First, I knew that I wanted to limit my equipment in the main tank, so that meant a sump which is hidden below the main tank in the stand. Then I read about refugiums and thought that sounded like a good idea, so I bought a sump with a small refugium compartement.
I have my heater,return pump,probes,protein skimmer and float valve all within the sump.

If you decide to go with a sump, you need some way to get water out of you main tank and down to the sump, Ideally, it's best to have your tank drilled, but for me and many others, this wasn't an option. they make overflows that siphon the water out and send it down to the sump. www.Lifereef.com are very good overflow boxes, others require powerheads for keeping the siphon going, this is scary in my mind when you have a power failure.

As far as equipment goes, get Ebo-Jagger heaters, maxi-jet powerheads.

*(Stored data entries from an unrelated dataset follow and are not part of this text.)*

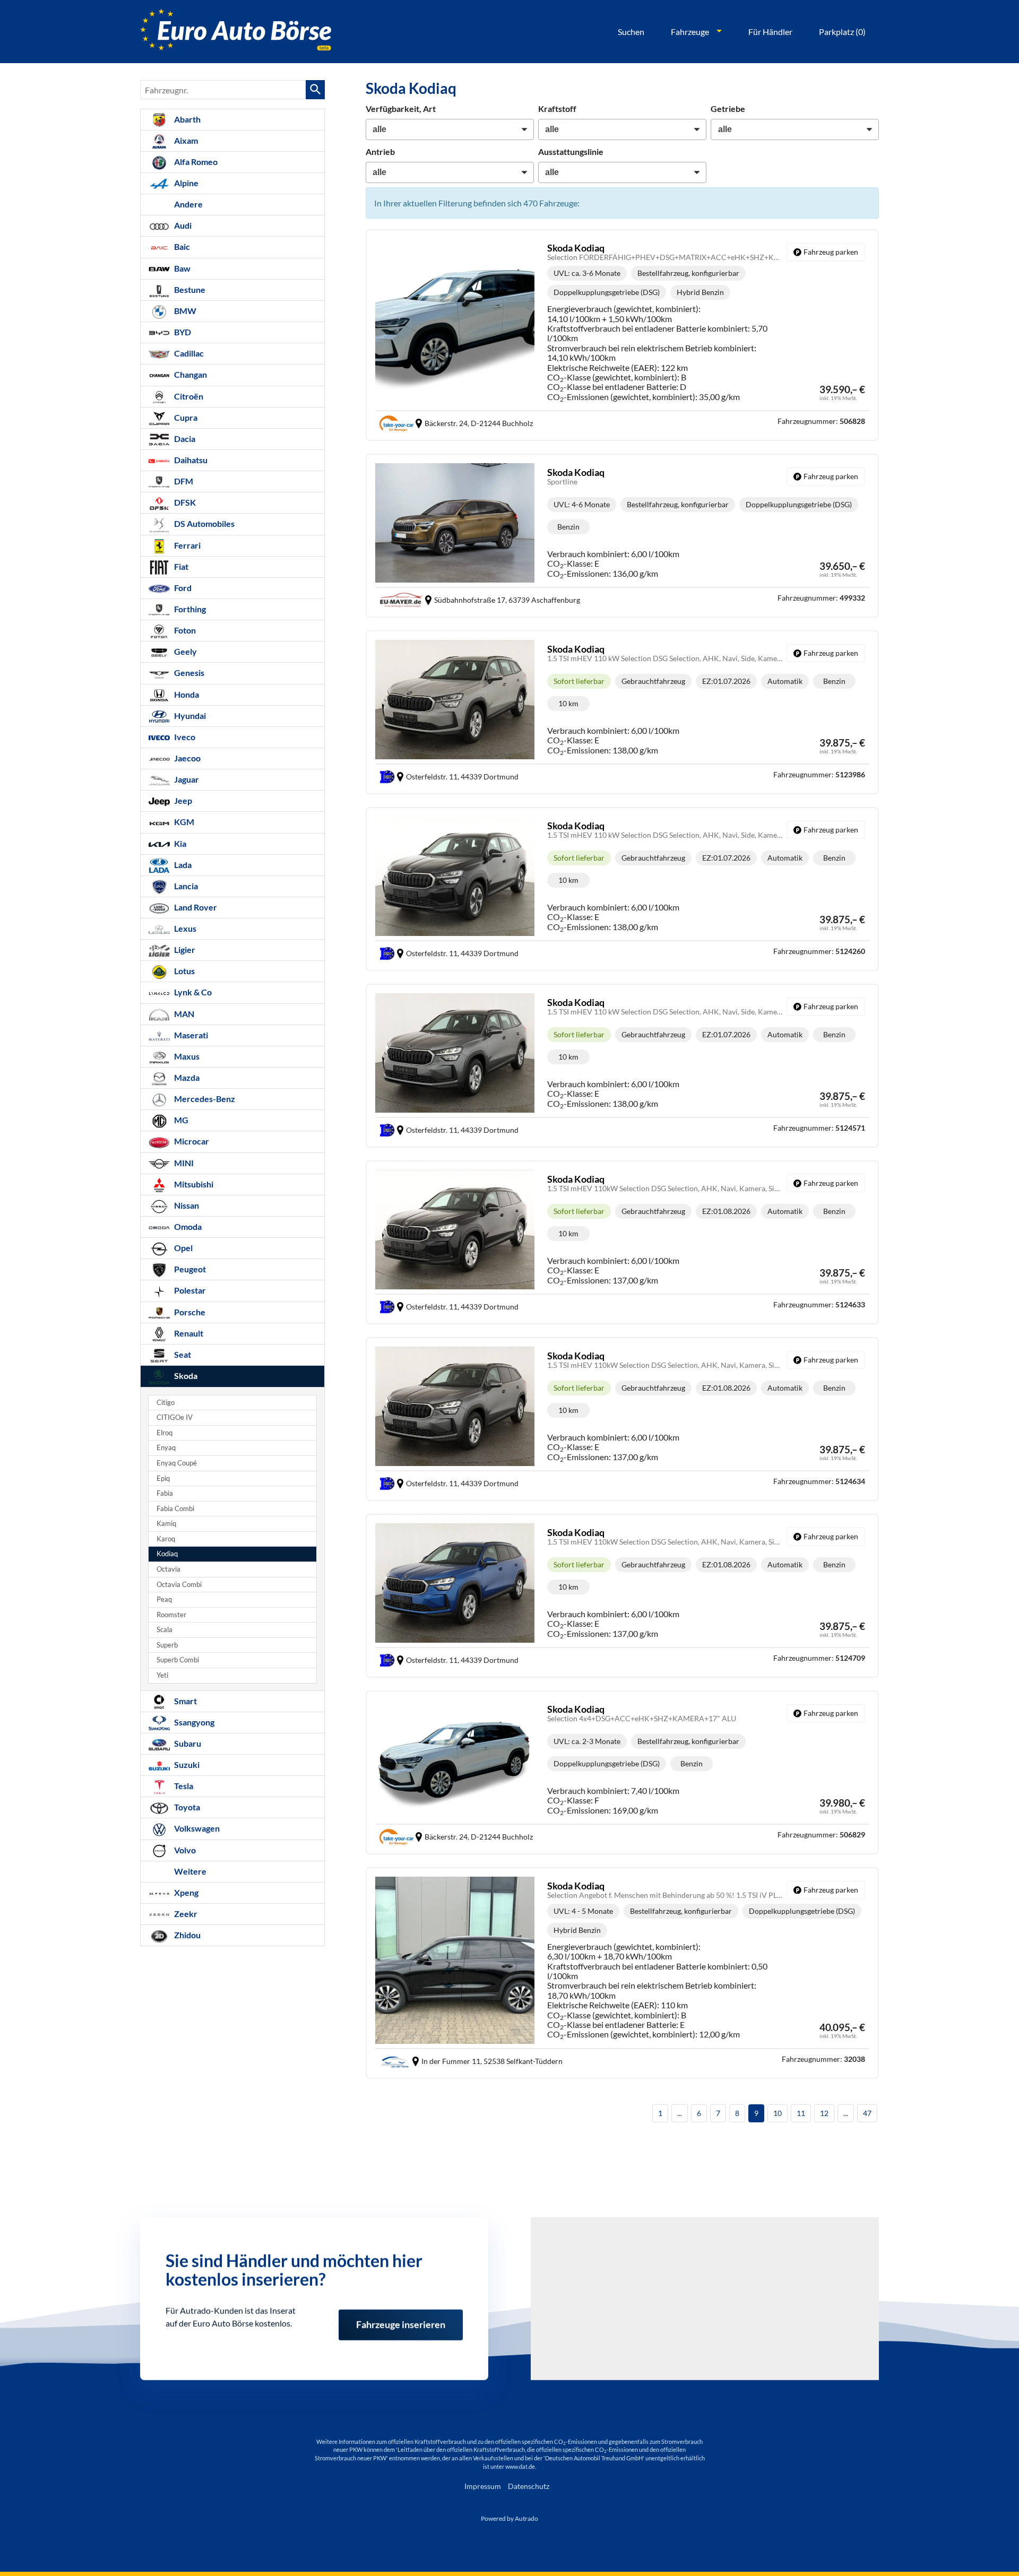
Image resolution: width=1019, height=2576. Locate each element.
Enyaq (166, 1448)
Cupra (184, 417)
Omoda (187, 1226)
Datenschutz (528, 2486)
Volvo (184, 1850)
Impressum (482, 2486)
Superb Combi (178, 1660)
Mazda (186, 1077)
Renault (187, 1333)
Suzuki (186, 1764)
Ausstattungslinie (570, 151)
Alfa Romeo (195, 162)
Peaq (164, 1599)
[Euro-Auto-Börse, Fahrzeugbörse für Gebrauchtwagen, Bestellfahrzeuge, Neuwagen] (235, 31)
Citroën (187, 396)
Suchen (631, 32)
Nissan (185, 1205)
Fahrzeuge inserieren (400, 2317)
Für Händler (770, 32)
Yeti (162, 1675)
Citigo (166, 1403)
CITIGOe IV (175, 1417)
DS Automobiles (203, 523)
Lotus (183, 971)
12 (824, 2113)
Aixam (185, 140)
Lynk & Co (192, 992)
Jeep (182, 800)
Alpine (185, 183)
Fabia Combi (175, 1509)
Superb (167, 1645)
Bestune (188, 289)
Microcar (190, 1141)
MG (180, 1120)
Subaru (186, 1743)
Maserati (190, 1035)
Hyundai (189, 715)
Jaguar (185, 779)
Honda (185, 694)
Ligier (183, 949)
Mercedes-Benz (203, 1099)
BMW (184, 311)
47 (867, 2113)
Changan (189, 374)
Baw (181, 268)
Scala (164, 1630)
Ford (182, 588)
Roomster (171, 1615)
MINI (183, 1163)
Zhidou (186, 1935)
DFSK (184, 502)
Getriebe (728, 108)
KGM (183, 822)
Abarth (186, 119)
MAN (183, 1014)
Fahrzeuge (690, 32)
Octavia (168, 1569)
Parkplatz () (842, 32)
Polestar (189, 1290)
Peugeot (189, 1269)
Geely (184, 651)
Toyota (186, 1807)
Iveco (183, 737)
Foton (184, 630)
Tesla (182, 1786)
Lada (182, 865)
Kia (179, 843)
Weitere (189, 1871)
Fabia (165, 1493)
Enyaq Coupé (177, 1463)
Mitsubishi (192, 1184)
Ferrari (186, 545)
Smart (184, 1701)
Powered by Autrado (509, 2518)
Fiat (180, 566)
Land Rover (194, 907)
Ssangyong (193, 1722)
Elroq (164, 1433)
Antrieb (380, 151)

Lights is totally up in the air. It's difficult to recommend something not knowing how far you want to go. If you want to end up with a reef, buy MH, if you can't afford that but want some corals, Coralife aqualights, are relatively inexpensive and will allow you to do several soft corals/polyps, and the aqualights look cool too.

Many will tell ya that your 55G will be happy with a Aqua C remora pro. Aqua-C have nice skimmers, there are better, but pricier as Devilishturtles said, but you'll be happy with the remora pro, and it works.